His bonhomie often masked a long-term affliction with anxiety-based depression. So severe did this affliction become that, with great sadness, he left his charge at Girdle Toll in 1982 and returned to live in Stewarton. He was gradually weaned back into providing pulpit supply and occasional ministry functions in various small Ayrshire congregations of the Church of Scotland and the United Free Church of Scotland.

When the charge of a family friend at Bridge of Weir became vacant, Jim took on the locumship. Various locumships followed, along with interim moderatorships within the Presbytery of Irvine and Kilmarnock.

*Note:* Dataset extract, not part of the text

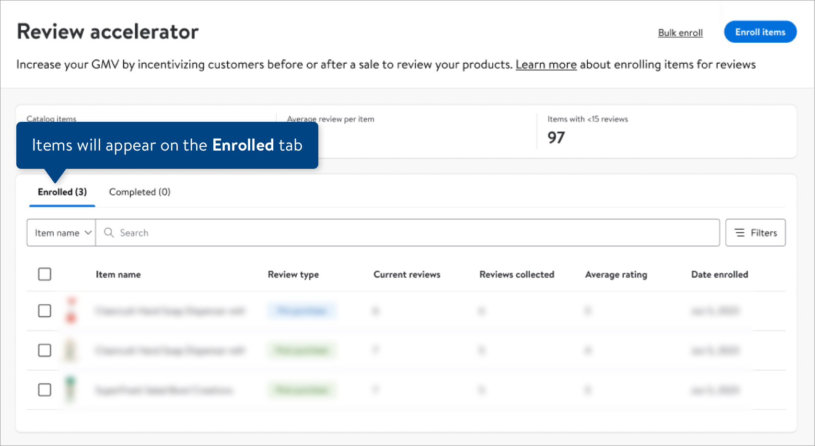This screenshot has height=446, width=815.
Task: Click the Filters button
Action: pyautogui.click(x=755, y=233)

From 1991-2000 he was a chaplain at Irvine Central Hospital. Jim’s work for presbytery was legendary. Moderator from 1994-5, he was founder and editor of the presbytery’s Fountain magazine, a hard-working member of the mission and unity committee, unofficial presbytery photographer, presbytery prayer secretary and convener of its prayer seminars.

It took Jim’s death for many of his colleagues to realise the blessing that had come to them through his being released into a wider ministry, than one in a sole parish might have allowed.

For more than half his life, Jim had only one arm. He adapted and coped magnificently, undertaking amazing feats of engineering and DIY, quite literally “single-handedly”.

Among the tributes at Jim’s funeral service was the observation that the King James Version of Isaiah 40:11 speaks of God’s arm in the singular – and that, like the master whom he served so faithfully, Jim Roy had worked wonders with his single arm.

Jim is survived by his wife Alma, their sons Douglas and Crawford, three grandchildren and Jim’s twin brother Henry and sister Betty.